Problem:
Can you give back every line of the records below word for word, leaving out the pictures?

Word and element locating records
------
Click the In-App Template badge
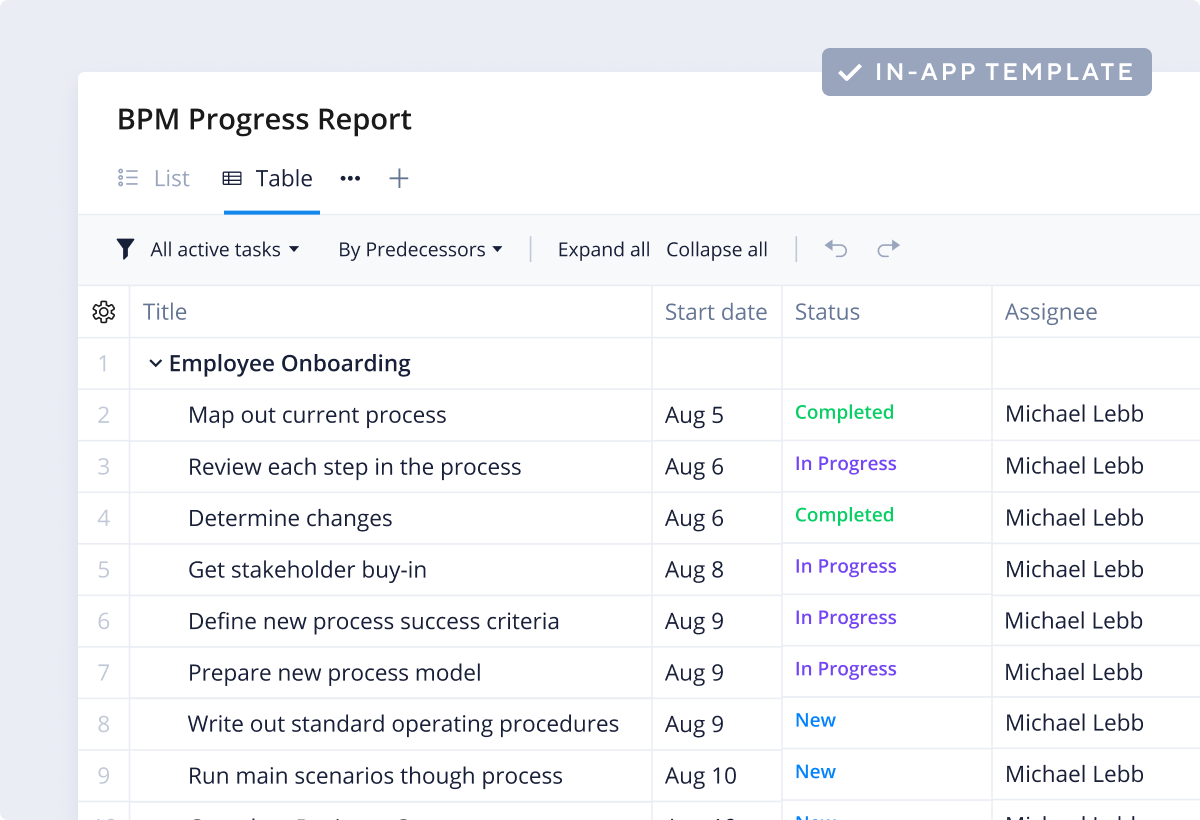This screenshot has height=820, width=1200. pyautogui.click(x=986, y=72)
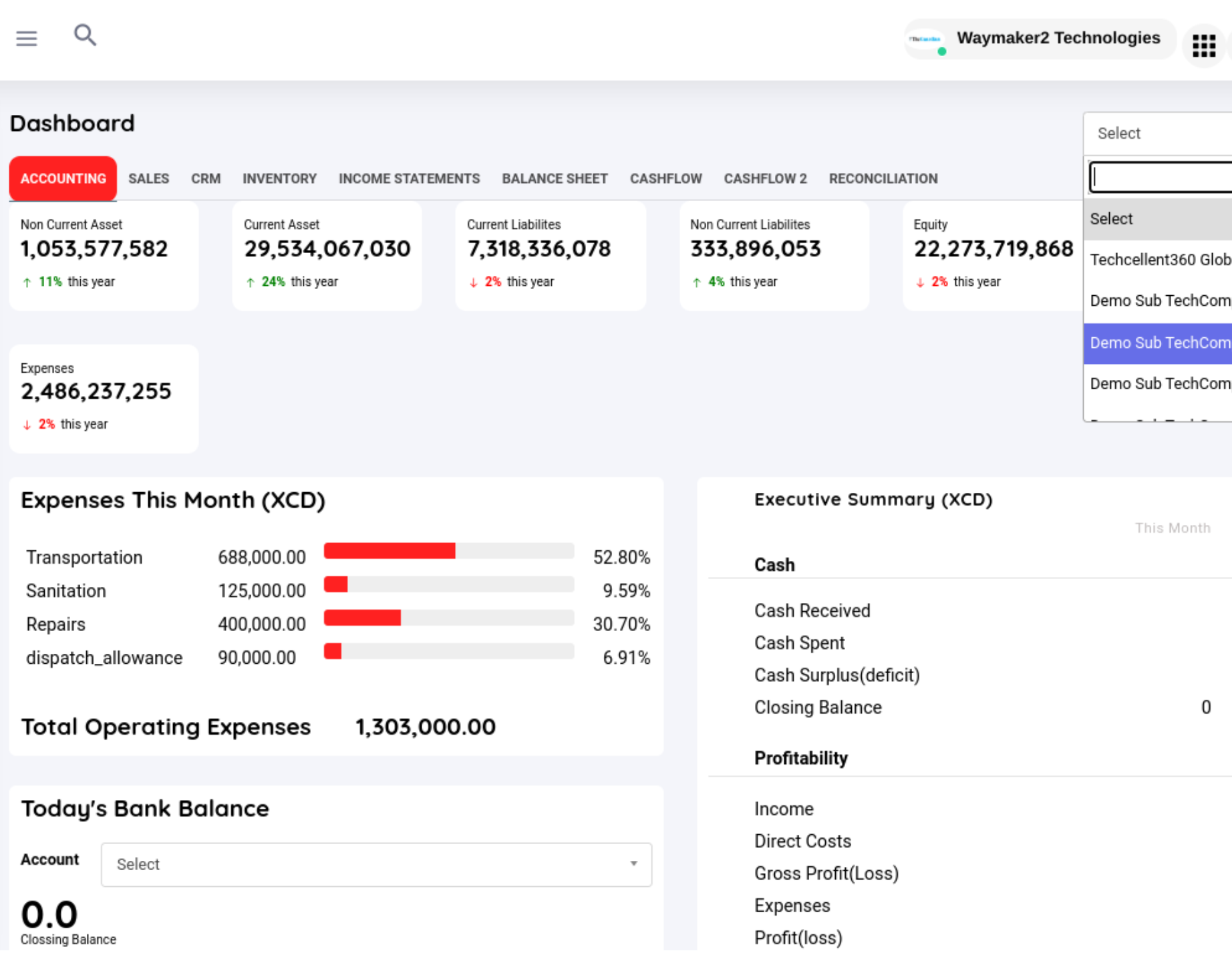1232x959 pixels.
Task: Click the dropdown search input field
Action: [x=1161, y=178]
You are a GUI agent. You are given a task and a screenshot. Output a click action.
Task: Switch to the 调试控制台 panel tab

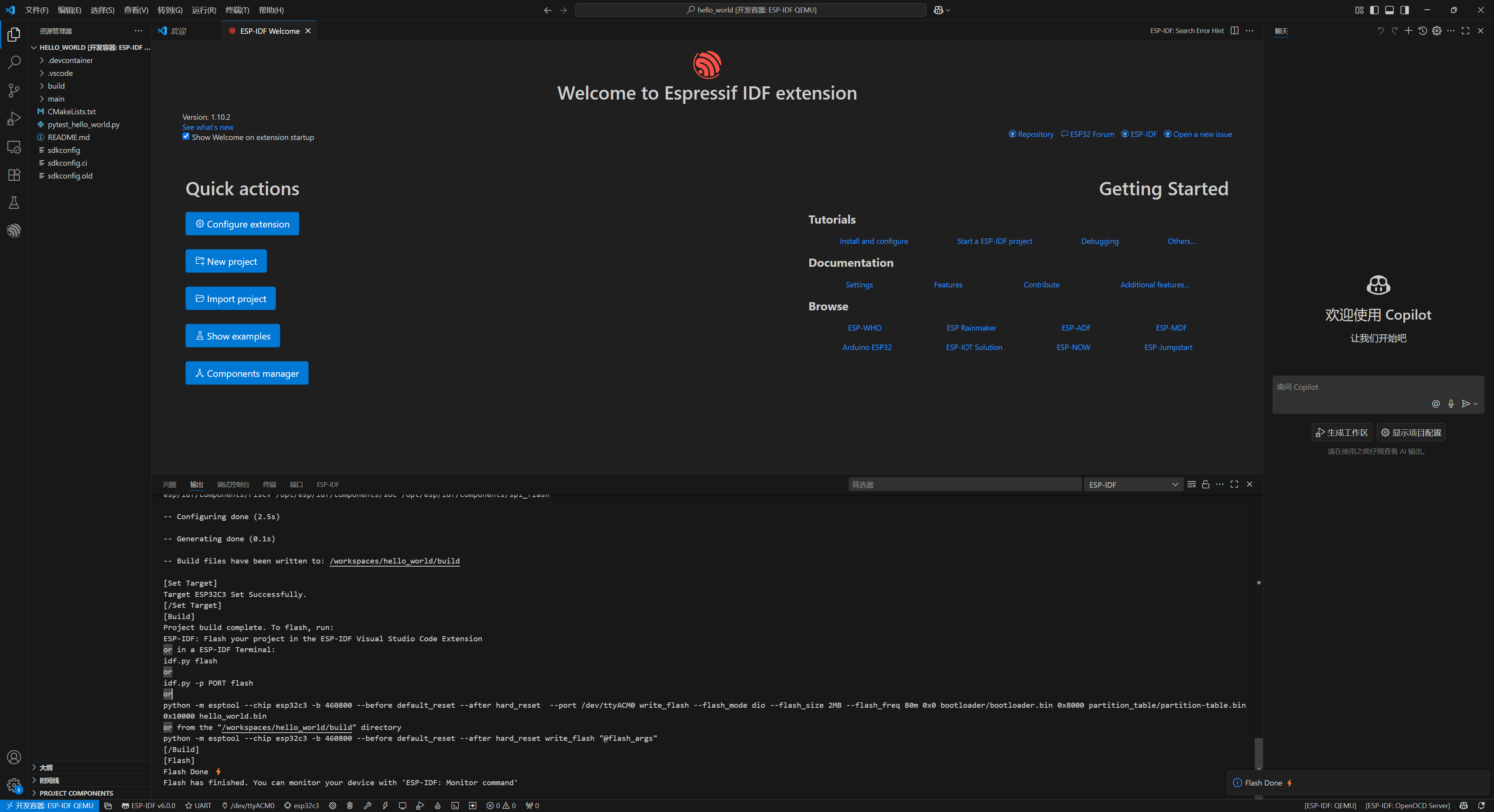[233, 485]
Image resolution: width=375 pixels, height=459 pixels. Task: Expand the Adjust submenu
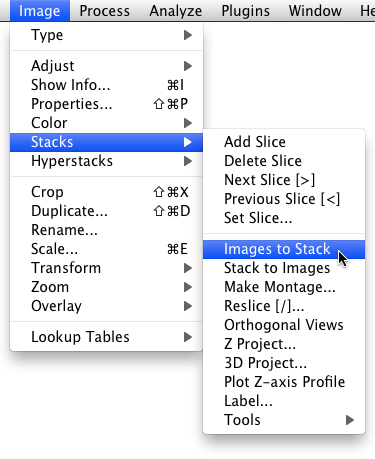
------
Solution for this problem:
Click the In-App Template badge
This screenshot has height=820, width=1200. pyautogui.click(x=986, y=72)
1232x959 pixels.
Task: Click the dropdown search input field
Action: [x=1161, y=178]
You are a GUI agent. You are given a task and a screenshot. Output a click action.
Task: Switch to the 调试控制台 panel tab

[233, 485]
Image resolution: width=375 pixels, height=459 pixels. Task: Expand the Adjust submenu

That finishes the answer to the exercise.